Write out the stretch of lines below that begins at the line with "NOUVEAU - MARCEL" and ends at the line with "[Scroll top] (728, 2255)", including both, exactly as given and nothing more.

___ DATASET RECORDS ___

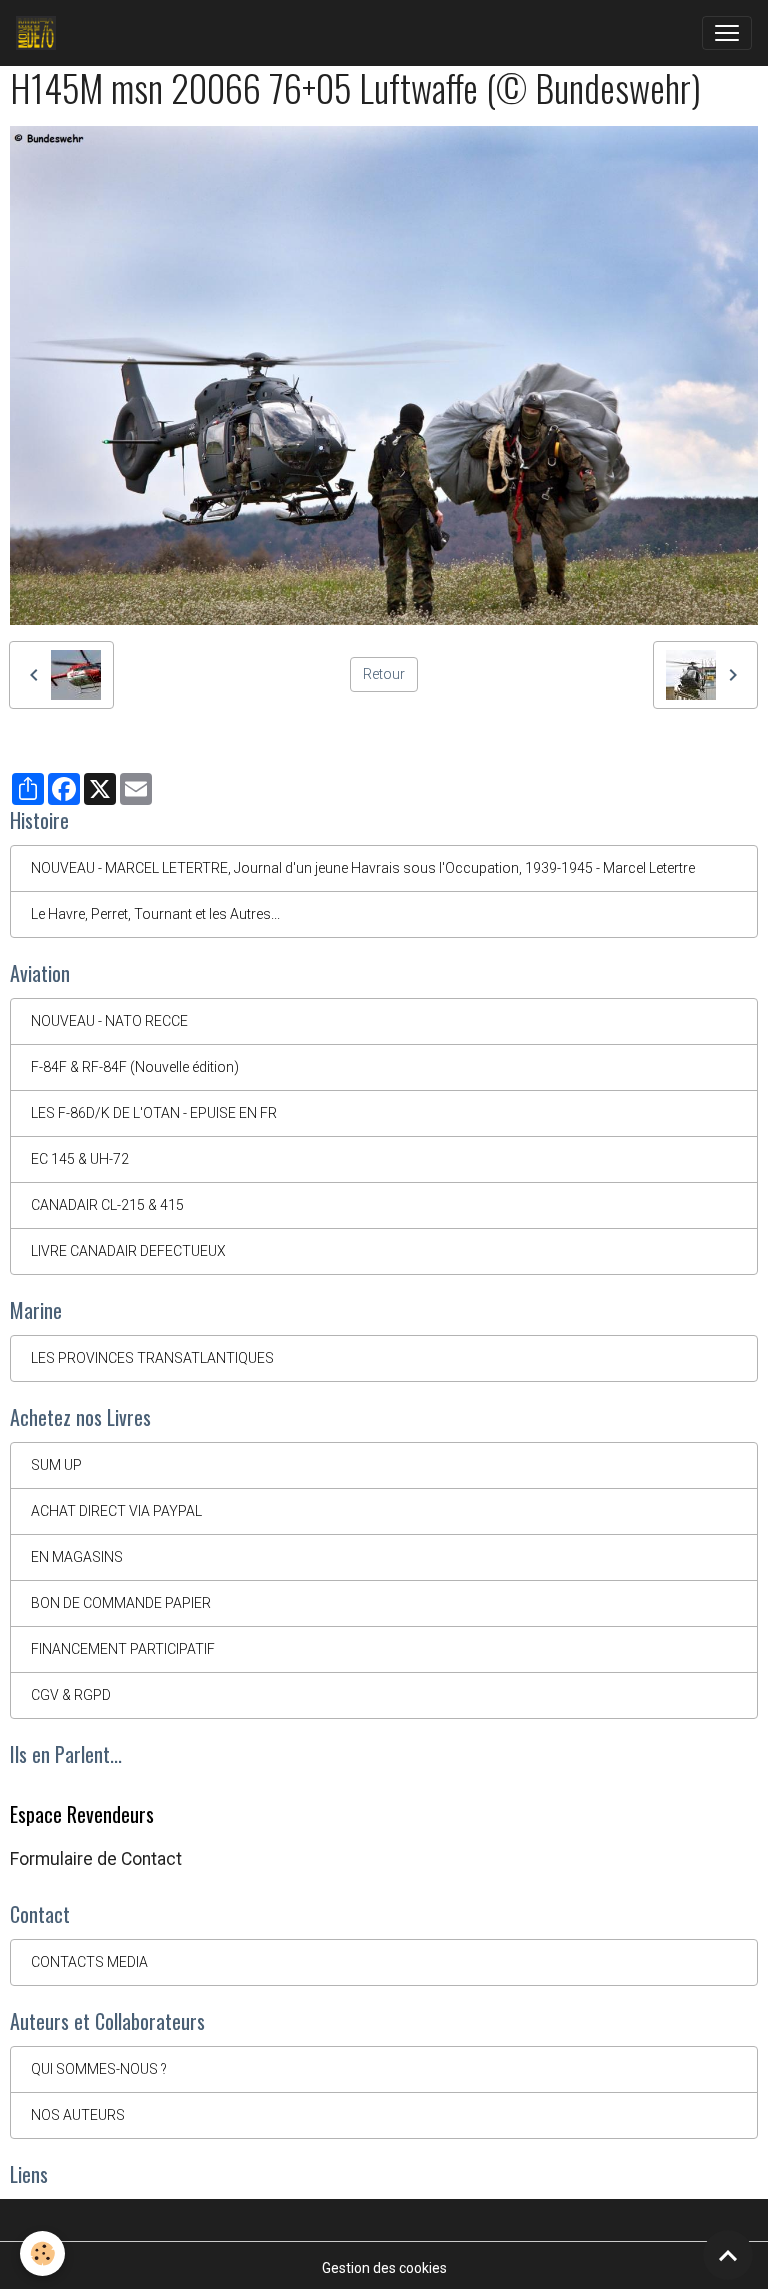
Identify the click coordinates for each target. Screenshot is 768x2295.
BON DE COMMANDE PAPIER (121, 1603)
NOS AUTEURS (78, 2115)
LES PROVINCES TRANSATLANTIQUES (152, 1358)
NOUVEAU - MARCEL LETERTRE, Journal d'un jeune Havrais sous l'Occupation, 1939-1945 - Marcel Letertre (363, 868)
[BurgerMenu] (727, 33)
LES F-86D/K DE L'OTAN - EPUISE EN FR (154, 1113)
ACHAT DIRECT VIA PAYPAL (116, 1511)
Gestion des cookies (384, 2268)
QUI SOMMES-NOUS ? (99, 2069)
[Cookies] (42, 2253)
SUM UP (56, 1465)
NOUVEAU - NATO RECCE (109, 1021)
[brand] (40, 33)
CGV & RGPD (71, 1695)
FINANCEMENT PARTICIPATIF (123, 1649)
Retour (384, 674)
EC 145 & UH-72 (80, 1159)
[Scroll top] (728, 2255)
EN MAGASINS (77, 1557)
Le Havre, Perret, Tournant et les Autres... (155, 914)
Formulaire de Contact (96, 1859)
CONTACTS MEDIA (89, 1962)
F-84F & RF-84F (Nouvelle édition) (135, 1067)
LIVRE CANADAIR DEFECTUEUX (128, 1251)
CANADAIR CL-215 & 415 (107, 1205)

___

__RESULT__:
NOUVEAU - MARCEL LETERTRE, Journal d'un jeune Havrais sous l'Occupation, 1939-1945 - Marcel Letertre (363, 868)
[BurgerMenu] (727, 33)
LES F-86D/K DE L'OTAN - EPUISE EN FR (154, 1113)
ACHAT DIRECT VIA PAYPAL (116, 1511)
Gestion des cookies (384, 2268)
QUI SOMMES-NOUS ? (99, 2069)
[Cookies] (42, 2253)
SUM UP (56, 1465)
NOUVEAU - NATO RECCE (109, 1021)
[brand] (40, 33)
CGV & RGPD (71, 1695)
FINANCEMENT PARTICIPATIF (123, 1649)
Retour (384, 674)
EC 145 & UH-72 (80, 1159)
[Scroll top] (728, 2255)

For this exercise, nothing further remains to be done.